In video clip posted Friday of a campaign event in the northern town of Caribou from last month, Platner rails against the "structures" of an economy in which billionaires with vast personal fortunes use their wealth to bend government—including the tax code—to conform to their interests while working people are left increasingly locked out of controlling their own destinies, both materially and politically.
"Nobody works hard enough to justify $1 billion," the military veteran and oyster farmer told potential voters at the event. "Not in a world where I know people that have three jobs and can't even afford their rent."
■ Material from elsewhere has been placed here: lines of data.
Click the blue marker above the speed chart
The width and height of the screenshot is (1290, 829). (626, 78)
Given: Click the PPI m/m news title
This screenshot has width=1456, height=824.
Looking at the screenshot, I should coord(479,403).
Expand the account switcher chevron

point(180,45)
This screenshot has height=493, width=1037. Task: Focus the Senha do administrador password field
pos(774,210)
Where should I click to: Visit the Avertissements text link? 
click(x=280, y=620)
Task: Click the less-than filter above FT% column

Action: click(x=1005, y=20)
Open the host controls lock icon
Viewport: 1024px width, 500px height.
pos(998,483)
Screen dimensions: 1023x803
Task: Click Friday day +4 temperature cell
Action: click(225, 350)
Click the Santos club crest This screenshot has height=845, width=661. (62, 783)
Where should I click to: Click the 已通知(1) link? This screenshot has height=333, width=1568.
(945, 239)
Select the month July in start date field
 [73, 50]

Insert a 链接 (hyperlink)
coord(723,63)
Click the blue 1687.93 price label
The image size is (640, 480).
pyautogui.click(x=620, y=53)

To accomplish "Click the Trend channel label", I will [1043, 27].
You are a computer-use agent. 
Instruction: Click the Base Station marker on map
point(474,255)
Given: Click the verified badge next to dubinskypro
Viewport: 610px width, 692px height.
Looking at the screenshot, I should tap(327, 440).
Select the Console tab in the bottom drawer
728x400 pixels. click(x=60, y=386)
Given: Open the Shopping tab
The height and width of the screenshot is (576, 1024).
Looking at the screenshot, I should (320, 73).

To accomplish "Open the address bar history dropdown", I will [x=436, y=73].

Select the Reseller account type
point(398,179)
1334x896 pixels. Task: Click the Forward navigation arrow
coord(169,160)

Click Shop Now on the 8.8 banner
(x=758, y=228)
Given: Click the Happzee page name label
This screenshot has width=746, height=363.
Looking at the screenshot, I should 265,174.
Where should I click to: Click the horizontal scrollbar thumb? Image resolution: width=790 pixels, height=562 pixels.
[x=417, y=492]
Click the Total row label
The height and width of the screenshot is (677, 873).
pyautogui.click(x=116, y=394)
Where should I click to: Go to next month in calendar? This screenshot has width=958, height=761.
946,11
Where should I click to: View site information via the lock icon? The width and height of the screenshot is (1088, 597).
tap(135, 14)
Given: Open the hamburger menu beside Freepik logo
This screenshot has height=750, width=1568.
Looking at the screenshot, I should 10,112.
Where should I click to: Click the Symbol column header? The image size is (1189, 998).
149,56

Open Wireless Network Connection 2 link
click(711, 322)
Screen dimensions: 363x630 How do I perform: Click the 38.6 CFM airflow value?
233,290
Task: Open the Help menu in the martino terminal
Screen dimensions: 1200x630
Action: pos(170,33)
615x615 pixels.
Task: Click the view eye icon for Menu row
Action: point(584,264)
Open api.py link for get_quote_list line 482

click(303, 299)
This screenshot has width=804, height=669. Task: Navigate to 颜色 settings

With audience members nodding their heads in agreement, Platner continued by saying, "I refuse to believe that in a state like Maine, where people work as hard as we do here, that it is merely hard work that gets you that kind of success. We all know it isn't. We all know it's the structures. It's the tax code. That is what allows that money to get accrued."
No one works hard enough to justify being a billionaire. pic.twitter.com/Ezvf5fPLfv
— Graham Platner for Senate (@grahamformaine) November 14, 2025
The systemic reasons that create vast inequality, Platner continued, are also why he believes that the process of the super wealthy becoming richer and richer at the expense of working people can be reversed.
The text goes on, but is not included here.